## WORK ORDER:
Your response must be made up of each line in the data below that contains the string "item".

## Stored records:
———
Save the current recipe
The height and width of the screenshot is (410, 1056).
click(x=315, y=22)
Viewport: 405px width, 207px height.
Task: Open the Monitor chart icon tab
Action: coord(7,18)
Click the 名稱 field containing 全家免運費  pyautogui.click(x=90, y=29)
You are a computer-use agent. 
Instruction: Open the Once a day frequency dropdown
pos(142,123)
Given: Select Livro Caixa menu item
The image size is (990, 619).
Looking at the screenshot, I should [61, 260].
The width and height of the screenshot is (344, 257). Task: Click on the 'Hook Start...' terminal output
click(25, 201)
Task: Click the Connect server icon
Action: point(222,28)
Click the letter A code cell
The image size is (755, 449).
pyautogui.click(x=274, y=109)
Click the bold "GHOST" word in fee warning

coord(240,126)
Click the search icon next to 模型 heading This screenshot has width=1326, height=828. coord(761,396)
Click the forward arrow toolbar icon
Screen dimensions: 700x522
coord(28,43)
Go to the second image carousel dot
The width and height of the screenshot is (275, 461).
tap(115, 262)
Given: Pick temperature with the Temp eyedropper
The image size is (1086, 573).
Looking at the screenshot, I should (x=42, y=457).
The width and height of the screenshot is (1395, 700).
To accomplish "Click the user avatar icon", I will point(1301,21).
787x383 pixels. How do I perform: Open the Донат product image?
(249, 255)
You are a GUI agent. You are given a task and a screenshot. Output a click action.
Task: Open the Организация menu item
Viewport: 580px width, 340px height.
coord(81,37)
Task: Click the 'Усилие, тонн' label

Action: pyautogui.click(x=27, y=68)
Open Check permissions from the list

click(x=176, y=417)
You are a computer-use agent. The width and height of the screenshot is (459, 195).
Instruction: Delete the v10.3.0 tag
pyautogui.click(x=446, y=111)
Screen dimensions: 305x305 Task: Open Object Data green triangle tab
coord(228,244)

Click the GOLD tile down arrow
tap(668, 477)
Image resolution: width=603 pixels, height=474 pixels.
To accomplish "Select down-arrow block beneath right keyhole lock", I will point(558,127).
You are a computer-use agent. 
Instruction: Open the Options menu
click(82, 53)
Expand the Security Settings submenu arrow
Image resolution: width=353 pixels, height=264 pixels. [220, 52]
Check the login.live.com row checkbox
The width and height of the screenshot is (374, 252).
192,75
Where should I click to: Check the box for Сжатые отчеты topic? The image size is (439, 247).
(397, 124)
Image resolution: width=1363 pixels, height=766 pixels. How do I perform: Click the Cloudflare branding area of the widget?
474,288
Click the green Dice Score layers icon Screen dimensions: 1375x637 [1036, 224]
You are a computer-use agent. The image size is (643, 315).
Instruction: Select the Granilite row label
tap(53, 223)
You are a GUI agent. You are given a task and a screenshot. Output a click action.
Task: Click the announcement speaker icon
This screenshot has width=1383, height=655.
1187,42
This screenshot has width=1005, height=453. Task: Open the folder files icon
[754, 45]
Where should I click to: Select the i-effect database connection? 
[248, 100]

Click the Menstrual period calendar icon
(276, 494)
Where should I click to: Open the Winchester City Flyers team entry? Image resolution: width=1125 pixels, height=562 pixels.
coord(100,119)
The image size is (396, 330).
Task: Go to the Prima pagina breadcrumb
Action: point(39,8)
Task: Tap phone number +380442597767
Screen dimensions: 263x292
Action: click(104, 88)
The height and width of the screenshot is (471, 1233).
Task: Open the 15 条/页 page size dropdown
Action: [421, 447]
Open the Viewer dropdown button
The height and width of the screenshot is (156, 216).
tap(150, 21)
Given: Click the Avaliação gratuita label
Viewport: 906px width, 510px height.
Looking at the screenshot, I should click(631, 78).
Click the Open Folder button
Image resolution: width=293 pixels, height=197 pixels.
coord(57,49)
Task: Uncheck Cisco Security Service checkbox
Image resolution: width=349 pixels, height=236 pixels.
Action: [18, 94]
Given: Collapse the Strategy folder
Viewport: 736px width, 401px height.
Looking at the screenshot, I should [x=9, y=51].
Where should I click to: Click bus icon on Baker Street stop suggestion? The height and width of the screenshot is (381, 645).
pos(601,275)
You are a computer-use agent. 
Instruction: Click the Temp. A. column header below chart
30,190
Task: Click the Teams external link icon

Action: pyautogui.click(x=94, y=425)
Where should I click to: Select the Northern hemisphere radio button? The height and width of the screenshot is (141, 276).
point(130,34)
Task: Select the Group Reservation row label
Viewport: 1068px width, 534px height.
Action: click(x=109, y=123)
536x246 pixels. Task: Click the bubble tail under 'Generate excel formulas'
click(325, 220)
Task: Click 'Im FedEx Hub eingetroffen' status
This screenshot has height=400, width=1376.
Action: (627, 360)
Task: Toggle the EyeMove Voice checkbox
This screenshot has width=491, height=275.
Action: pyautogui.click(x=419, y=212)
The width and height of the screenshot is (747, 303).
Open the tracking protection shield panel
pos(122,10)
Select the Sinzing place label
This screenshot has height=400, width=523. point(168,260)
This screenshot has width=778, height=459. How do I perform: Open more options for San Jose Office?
———
## ANSWER SECTION:
Given: Select Livro Caixa menu item
Task: Open the Организация menu item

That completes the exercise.